Bed of Roses

《Bed_of_Roses》

PROLOGUE

ROMANCE, IN EMMALINE'S OPINION, MADE BEING A WOMAN special. Romance made every woman beautiful, and every man a prince. A woman with romance in her life lived as grandly as a queen, because her heart was treasured.

Flowers, candlelight, long walks in the moonlight in a secluded garden . . . just the idea brought on a sigh. Dancing in the moonlight in a secluded garden, now that reached the height of romantic on her scale. She could imagine it, the scent of summer roses, the music drifting out of the open windows of a ballroom, the way the light turned the edges of everything silver, like in the movies.
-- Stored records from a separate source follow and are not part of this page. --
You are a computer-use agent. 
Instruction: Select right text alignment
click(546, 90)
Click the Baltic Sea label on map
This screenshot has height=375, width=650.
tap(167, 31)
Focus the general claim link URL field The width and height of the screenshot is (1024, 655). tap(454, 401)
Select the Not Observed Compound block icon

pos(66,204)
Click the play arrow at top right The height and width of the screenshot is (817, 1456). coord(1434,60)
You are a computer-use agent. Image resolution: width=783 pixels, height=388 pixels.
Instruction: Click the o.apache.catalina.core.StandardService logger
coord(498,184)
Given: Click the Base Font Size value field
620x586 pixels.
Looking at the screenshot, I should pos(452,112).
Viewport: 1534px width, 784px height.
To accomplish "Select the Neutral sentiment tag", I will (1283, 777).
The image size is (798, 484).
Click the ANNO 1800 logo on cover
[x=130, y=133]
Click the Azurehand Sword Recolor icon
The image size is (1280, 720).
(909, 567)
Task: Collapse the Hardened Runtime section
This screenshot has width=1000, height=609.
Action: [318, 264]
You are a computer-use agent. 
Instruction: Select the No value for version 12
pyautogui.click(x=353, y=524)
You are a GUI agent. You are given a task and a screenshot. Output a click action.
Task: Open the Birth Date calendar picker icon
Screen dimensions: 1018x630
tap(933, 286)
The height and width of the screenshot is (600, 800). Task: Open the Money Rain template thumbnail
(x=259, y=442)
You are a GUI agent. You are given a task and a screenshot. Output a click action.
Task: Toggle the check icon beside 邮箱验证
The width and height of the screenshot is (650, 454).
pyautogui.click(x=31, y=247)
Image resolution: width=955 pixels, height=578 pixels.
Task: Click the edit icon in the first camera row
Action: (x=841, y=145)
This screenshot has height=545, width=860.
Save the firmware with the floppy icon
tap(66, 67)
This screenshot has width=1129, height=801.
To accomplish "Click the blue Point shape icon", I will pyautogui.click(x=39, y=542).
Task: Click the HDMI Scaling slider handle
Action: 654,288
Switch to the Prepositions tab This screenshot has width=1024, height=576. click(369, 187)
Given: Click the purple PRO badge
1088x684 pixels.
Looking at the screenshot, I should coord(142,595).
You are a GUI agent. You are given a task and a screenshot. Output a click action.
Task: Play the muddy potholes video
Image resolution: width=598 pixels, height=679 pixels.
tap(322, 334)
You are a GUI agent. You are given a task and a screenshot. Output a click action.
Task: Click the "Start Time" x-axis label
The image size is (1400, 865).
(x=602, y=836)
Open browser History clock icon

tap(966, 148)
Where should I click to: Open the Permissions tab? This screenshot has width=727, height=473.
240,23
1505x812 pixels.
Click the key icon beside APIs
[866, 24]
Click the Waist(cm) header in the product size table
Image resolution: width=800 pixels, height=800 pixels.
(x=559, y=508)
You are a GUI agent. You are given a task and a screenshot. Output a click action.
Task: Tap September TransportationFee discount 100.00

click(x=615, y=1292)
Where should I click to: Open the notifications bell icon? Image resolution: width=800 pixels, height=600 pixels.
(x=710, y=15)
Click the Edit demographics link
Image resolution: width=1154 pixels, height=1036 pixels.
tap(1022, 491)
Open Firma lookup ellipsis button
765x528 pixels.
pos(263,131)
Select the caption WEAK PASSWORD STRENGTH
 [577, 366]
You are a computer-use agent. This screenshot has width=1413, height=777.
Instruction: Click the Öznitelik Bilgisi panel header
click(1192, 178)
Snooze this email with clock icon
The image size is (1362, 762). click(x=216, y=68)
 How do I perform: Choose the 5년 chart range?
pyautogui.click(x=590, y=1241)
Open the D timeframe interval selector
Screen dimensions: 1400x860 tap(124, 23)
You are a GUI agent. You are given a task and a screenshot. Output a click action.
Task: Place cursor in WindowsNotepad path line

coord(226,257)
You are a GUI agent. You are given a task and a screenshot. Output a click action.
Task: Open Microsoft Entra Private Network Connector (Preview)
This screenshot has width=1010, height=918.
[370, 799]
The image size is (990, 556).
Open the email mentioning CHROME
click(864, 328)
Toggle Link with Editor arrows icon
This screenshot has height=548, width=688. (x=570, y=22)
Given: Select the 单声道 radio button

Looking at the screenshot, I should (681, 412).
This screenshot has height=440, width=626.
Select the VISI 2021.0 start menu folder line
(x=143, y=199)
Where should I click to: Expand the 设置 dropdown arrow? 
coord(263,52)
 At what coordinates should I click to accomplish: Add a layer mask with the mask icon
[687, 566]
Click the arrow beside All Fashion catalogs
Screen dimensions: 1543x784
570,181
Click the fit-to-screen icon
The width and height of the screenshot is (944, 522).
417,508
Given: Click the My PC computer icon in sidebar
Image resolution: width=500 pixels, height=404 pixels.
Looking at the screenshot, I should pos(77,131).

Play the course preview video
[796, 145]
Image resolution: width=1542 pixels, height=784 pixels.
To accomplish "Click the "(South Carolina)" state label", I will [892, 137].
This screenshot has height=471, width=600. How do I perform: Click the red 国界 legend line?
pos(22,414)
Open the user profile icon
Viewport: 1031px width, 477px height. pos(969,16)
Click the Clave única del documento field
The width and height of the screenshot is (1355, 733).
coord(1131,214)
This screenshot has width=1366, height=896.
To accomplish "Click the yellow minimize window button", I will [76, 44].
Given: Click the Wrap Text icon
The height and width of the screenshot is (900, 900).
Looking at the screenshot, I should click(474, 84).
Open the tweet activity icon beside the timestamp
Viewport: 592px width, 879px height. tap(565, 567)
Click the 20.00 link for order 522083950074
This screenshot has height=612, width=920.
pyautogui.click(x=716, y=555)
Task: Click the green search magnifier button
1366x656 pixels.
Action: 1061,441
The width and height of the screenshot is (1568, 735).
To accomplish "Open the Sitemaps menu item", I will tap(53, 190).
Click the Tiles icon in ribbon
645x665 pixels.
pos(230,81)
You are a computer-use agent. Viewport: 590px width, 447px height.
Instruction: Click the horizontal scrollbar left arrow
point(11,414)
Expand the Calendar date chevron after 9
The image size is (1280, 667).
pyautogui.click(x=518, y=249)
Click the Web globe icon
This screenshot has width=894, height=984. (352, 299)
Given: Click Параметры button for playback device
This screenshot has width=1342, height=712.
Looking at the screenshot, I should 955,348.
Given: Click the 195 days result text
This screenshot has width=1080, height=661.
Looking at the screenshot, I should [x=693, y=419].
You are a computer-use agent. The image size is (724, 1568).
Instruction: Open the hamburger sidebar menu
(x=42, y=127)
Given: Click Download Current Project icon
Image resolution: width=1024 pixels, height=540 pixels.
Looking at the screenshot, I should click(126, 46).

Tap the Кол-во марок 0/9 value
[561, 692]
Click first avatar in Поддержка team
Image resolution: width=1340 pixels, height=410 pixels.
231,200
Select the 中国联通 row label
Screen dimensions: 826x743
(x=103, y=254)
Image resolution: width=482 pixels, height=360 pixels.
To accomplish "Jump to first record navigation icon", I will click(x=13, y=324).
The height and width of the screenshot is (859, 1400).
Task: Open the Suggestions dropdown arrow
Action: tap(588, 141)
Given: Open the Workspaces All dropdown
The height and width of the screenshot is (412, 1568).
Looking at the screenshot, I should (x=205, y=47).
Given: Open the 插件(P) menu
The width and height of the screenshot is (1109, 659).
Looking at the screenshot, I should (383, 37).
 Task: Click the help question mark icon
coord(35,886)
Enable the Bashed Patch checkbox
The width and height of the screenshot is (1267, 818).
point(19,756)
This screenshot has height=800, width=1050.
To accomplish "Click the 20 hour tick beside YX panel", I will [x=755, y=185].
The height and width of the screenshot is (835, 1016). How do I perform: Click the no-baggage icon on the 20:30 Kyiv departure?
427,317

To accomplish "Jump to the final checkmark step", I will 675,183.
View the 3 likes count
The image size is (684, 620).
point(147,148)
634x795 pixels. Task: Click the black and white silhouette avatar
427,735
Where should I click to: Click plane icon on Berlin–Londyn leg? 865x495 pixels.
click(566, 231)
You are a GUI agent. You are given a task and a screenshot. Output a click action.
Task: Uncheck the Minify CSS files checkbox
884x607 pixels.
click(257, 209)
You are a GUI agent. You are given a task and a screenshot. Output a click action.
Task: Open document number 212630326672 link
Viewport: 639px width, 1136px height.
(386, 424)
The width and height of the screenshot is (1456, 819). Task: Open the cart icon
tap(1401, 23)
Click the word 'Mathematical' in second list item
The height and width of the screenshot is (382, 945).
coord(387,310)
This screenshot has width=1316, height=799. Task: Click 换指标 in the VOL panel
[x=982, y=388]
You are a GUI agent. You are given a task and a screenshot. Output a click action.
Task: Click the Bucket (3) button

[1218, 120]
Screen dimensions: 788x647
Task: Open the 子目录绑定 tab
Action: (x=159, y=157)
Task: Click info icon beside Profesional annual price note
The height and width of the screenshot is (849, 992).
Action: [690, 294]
The way her heart would beat (the way it beat now as she imagined it).

She longed to dance in the moonlight in a secluded garden.

She was eleven.

Because she could see so clearly how it should be - would be - she described the scene, every detail, to her best friends.

When they had sleepovers, they talked and talked for hours about everything, and listened to music or watched movies. They could stay up as long as they wanted, even all night. Though none of them had managed to. Yet.

When they had a sleepover at Parker's, they were allowed to sit or play on the terrace outside her bedroom until midnight if the weather was okay for it. In the spring, her favorite time there, she loved to stand on the bedroom terrace, smell the gardens of the Brown Estate and the green from the grass if the gardener had cut it that day.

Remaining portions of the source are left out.